- _Record set_:
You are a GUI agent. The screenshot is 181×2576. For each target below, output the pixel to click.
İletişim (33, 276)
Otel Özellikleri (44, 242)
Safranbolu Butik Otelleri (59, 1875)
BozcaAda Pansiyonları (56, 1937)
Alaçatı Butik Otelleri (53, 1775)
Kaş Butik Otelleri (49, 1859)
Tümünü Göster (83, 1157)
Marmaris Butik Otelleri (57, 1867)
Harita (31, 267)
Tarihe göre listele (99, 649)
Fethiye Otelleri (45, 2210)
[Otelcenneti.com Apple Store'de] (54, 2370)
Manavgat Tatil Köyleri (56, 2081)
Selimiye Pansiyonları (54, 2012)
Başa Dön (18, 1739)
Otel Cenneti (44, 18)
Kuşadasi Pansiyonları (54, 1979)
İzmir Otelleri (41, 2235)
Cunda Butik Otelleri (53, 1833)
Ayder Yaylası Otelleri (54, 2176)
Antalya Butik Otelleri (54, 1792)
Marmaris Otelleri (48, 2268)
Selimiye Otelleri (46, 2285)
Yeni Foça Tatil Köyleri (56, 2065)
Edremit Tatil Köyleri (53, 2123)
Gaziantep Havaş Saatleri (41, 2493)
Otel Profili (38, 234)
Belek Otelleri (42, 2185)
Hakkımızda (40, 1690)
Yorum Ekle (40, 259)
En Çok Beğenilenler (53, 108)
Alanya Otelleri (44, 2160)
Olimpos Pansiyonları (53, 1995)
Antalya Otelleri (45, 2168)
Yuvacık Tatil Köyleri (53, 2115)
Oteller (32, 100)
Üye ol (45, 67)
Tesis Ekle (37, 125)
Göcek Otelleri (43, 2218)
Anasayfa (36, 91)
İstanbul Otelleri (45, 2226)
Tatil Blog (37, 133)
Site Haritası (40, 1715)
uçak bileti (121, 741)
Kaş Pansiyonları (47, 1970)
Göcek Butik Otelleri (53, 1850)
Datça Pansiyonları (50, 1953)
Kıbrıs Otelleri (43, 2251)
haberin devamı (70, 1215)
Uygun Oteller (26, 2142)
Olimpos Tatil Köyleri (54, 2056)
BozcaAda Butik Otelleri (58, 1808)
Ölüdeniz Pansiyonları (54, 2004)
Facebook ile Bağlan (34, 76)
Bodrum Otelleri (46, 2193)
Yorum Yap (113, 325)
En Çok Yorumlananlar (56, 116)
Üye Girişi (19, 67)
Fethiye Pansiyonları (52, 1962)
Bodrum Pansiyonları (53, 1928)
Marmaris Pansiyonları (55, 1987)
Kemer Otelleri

- _Problem statement_:
Only certain lines are wanted. Please return exactly those from the top of the data through the line with "Harita (31, 267)".

- _Response to this exercise_:
You are a GUI agent. The screenshot is 181×2576. For each target below, output the pixel to click.
İletişim (33, 276)
Otel Özellikleri (44, 242)
Safranbolu Butik Otelleri (59, 1875)
BozcaAda Pansiyonları (56, 1937)
Alaçatı Butik Otelleri (53, 1775)
Kaş Butik Otelleri (49, 1859)
Tümünü Göster (83, 1157)
Marmaris Butik Otelleri (57, 1867)
Harita (31, 267)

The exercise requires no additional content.